In the past, there was a
softwareupdate -ignore command you could issue in Terminal to make the badge disappear, but Apple made it so that option is available only for Macs that are managed by an MDM solution. In other words, IT admins who have not yet certified a new version of macOS as compatible with their organization’s tools can hide the badge for their users, but everyday Mac users can no longer avail themselves of this trick.
With macOS 11 Big Sur, Apple seems to have taken the upgrade nags a step further. In the Updates screen of the App Store app, most Mac users will be offered an update to GarageBand 10.4.1. However, if you haven’t yet upgraded to Big Sur, trying to update GarageBand will result in an admonishment that the update isn’t compatible with previous versions of macOS.
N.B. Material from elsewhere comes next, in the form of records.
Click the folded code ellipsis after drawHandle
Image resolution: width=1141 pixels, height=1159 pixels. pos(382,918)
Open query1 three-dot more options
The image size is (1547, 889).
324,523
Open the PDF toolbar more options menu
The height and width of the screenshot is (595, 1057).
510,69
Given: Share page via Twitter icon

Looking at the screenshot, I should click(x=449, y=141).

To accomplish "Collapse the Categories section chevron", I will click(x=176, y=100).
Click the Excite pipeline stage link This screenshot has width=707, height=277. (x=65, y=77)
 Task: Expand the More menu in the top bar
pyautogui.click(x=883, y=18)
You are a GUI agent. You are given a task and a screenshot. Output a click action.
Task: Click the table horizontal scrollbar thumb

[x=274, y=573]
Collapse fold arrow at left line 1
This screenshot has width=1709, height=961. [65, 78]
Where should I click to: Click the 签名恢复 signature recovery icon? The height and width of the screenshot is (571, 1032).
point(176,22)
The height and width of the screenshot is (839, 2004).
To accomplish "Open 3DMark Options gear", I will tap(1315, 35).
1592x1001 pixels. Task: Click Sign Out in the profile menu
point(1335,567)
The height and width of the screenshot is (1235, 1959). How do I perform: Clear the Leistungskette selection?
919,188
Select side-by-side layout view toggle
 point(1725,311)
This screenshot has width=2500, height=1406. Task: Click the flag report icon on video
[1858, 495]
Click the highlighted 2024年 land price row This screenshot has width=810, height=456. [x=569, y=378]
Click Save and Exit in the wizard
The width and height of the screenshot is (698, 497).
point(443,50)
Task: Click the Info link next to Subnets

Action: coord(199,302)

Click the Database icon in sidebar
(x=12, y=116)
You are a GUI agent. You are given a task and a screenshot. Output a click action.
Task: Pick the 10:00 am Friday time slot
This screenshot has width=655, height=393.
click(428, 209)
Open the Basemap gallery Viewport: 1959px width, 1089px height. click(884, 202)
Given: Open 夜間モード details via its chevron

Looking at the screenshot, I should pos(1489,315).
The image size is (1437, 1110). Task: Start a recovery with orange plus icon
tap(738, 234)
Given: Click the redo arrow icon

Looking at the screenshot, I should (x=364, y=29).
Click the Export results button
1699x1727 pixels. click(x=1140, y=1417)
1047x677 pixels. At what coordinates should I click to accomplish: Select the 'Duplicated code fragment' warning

At first, I thought this was just a mistake, an assumption bolstered by a report from a TidBITS reader in SlackBITS who called Apple support and was told it was just a bad package that would be fixed soon. It makes little sense that GarageBand, alone among Apple’s major productivity apps, would be restricted to Big Sur. (Most of the rest have been updated recently and still work in earlier versions of macOS.)
Nevertheless, both Apple’s GarageBand page and the App Store page for GarageBand explicitly say that Big Sur is now required. So if there’s a mistake here, it’s in GarageBand’s actual code and how Apple is marketing the app, not how it was distributed.
The practical upshot is that Mac users who are delaying the Big Sur upgrade as we—and most Apple consultants and admins—recommend will also see a badge on the Dock icon for the App Store app. Plus, clicking Update All will always result in that error about GarageBand requiring Big Sur unless you delete GarageBand from your Mac.
This is shoddy behavior on Apple’s part. That
softwareupdate -ignore command should be given back to everyday users. The App Store app should reliably tell you when there are updates available for your Mac. Advertising an update that a Mac can’t install is at best unnecessary. Also, the App Store app used to let you ignore updates from a particular app, but that option disappeared at some point in the past few years.
We Don’t Need No Stinkin’ Badges!
Personally, I’m not all that bothered by the badges, but some people are, so here are three solutions:
- Clear your Dock: Drag the System Preferences and App Store icons off the Dock. There’s no reason they have to be there. You can always access both from the Apple menu, though it too will tell you about updates with little lozenges. Of course, you can also launch both using Spotlight and in any number of other ways.
- Use aliases instead: So you really want those icons on your Dock? Try this instead. Select System Preferences in the Applications folder, choose File > Make Alias, and drag the alias to the Dock. It looks just like System Preferences but won’t get an update badge. However, it does have an alias badge in the lower-left corner. Repeat with the App Store app. Then drag the original badged icons off.
- Use Automator workflow applications instead: Is that alias badge bugging you? Try this. First, make sure System Preferences is running. Fire up Automator, choose File > New, select Application, and click Choose. In the workflow, search for “launch,” double-click the Launch Application action, and choose System Preferences from the pop-up menu. Save your app to the Applications folder with a unique name, and then drag it onto the Dock before removing the original badged icons.
Here’s a look at how your Dock might look with the last two solutions.
Unfortunately, there’s currently no way to eliminate any of the notifications, App Store errors, Apple menu lozenges, or badges on the Software Update preference pane inside System Preferences. That’s too bad, and we’d like to see Apple give users back the option of ignoring both macOS updates and App Store updates.